---- KUTIPAN DOKUMEN
VZV ditransmisi melalui udara dan menginfeksi sel epitel mukosa orofaring dan
limfosit T di tonsil. Sel T yang terinfeksi akan menyebar ke seluruh tubuh, menyebabkan
viremia. Penyebaran ini dibantu dengan fungsi VZV yang menunda lisisnya sel T sehingga
memungkinkan penyebaran sel T yang terinfeksi. Viremia VZV terjadi melalui transmisi sel
ke sel. Fase litik pada sel T tidak efektif karena VZV akan masuk ke dalam endosom.
Kandungan asam yang tinggi pada endosom akan merusak virion. VZV menginfeksi ke kulit
melalui diapedesis sel T dari pembuluh darah menuju folikel rambut. Infeksi ini menyebabkan
ruam varisela. Perekatan antar sel yang terjadi akibat infeksi VZV membantu VZV untuk
menginvasi sel dengan diferensiasi yang berbeda dan sel dengan pembatas alamiah di
sekitarnya seperti yang terlihat pada kulit. Kedua sel akan menyatu walaupun berbeda stratum
dan walaupun dibatasi dengan pembatas alamiah. VZV berada dalam fase litik pada saat
menginfeksi kulit. Fase litik ini pun diperpanjang dengan modifikasi sel inang oleh VZV.
Penyebaran virion baru terjadi melalui debu keratinosit stratum korneum yang terlepas,
dimana debu ini mengandung banyak virion-virion intak.1,3,4
Selain menginfeksi kulit, VZV juga menginfeksi sel neuron saat viremia. VZV akan
memasuki fase laten saat menginfeksi neuron. Mekanisme perubahan ke fase laten ini belum
diketahui dengan jelas. Fase laten ini menguntungkan virus yaitu virus bisa menunda
penyebaran virion sampai munculnya individu yang rentan. Seluruh aktifitas DNA VZV akan
menjadi tidak aktif selama fase laten. Mekanisme reaktivasi virus pun belum diketahui.
--------
BUTIR TUGAS 1:
Jawab pertanyaan berikut berdasarkan kutipan tentang VZV:
(a) Melalui proses apa VZV menginfeksi kulit?
(b) Mengapa fase litik pada sel T tidak efektif?
(c) Fase apa yang dimasuki VZV saat menginfeksi neuron?
BUTIR TUGAS 2: Tuliskan tanpa perubahan bagian kutipan tentang VZV yang diawali kata-kata berisi "Kandungan asam yang" dan diakhiri dengan "inang oleh VZV.".
Catatan di bawah ini tidak berhubungan dengan kutipan tentang VZV.
---- DATA DITAMPILKAN
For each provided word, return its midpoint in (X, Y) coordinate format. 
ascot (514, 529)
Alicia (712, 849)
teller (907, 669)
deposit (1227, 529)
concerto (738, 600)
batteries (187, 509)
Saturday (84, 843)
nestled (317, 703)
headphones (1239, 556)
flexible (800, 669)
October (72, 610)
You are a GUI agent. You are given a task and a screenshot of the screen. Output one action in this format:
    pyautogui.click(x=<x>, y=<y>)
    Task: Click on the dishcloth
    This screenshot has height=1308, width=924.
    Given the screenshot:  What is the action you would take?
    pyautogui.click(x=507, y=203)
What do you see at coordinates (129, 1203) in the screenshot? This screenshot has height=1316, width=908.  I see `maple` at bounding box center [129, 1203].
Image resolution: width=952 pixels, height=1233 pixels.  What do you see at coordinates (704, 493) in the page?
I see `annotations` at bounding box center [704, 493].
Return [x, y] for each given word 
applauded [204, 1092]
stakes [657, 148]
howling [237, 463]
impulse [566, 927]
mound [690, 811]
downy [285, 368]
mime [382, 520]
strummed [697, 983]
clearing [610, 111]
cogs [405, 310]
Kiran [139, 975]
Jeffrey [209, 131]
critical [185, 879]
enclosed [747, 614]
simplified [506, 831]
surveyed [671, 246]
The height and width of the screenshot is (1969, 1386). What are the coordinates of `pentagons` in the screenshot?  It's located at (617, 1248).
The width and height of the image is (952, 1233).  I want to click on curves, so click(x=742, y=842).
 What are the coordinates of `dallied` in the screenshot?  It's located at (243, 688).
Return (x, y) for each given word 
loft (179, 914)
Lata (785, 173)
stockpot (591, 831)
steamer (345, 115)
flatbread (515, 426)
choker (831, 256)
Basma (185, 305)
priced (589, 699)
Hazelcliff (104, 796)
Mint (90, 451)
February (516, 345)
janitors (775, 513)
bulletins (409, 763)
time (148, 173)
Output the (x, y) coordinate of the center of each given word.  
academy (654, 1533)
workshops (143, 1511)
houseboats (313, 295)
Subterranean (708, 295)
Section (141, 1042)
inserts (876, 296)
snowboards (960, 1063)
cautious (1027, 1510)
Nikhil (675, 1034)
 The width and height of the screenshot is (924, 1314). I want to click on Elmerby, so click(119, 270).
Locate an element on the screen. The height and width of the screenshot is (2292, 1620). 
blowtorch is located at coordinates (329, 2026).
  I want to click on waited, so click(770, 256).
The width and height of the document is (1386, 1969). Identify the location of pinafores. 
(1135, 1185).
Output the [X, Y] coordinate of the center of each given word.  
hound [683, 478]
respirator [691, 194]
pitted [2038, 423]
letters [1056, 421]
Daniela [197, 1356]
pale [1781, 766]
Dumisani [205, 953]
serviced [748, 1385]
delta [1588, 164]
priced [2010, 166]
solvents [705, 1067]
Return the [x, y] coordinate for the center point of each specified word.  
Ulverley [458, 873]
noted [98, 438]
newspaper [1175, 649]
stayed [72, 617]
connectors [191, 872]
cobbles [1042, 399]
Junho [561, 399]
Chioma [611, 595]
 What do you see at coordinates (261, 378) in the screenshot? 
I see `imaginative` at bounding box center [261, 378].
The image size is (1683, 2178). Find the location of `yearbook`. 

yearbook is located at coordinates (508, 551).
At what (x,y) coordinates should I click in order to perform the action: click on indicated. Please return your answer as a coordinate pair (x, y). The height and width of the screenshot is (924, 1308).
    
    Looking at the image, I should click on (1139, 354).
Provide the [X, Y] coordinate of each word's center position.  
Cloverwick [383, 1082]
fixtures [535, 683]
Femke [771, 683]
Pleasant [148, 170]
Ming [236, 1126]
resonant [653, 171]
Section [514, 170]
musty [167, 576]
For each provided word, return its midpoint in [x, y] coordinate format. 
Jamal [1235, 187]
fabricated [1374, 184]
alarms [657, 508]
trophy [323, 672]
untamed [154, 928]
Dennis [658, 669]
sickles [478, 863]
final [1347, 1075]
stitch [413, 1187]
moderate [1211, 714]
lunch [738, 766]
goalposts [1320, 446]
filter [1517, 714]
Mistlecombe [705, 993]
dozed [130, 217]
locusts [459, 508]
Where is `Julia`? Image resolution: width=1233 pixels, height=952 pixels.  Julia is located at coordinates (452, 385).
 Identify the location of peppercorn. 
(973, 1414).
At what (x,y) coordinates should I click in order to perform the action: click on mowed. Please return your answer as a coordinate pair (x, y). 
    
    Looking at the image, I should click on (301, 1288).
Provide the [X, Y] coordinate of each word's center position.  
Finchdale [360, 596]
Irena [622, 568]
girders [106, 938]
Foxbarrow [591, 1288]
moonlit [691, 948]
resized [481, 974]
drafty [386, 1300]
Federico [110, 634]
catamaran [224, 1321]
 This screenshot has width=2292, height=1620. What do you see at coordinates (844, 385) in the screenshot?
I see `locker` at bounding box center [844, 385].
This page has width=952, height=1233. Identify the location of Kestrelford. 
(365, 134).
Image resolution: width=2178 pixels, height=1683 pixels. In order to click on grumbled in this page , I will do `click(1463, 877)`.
--------
JAWABAN 1:
(a) Melalui diapedesis sel T dari pembuluh darah menuju folikel rambut.
(b) Karena VZV akan masuk ke dalam endosom, yang kandungan asamnya tinggi sehingga merusak virion.
(c) Fase laten.

JAWABAN 2:
Kandungan asam yang tinggi pada endosom akan merusak virion. VZV menginfeksi ke kulit
melalui diapedesis sel T dari pembuluh darah menuju folikel rambut. Infeksi ini menyebabkan
ruam varisela. Perekatan antar sel yang terjadi akibat infeksi VZV membantu VZV untuk
menginvasi sel dengan diferensiasi yang berbeda dan sel dengan pembatas alamiah di
sekitarnya seperti yang terlihat pada kulit. Kedua sel akan menyatu walaupun berbeda stratum
dan walaupun dibatasi dengan pembatas alamiah. VZV berada dalam fase litik pada saat
menginfeksi kulit. Fase litik ini pun diperpanjang dengan modifikasi sel inang oleh VZV.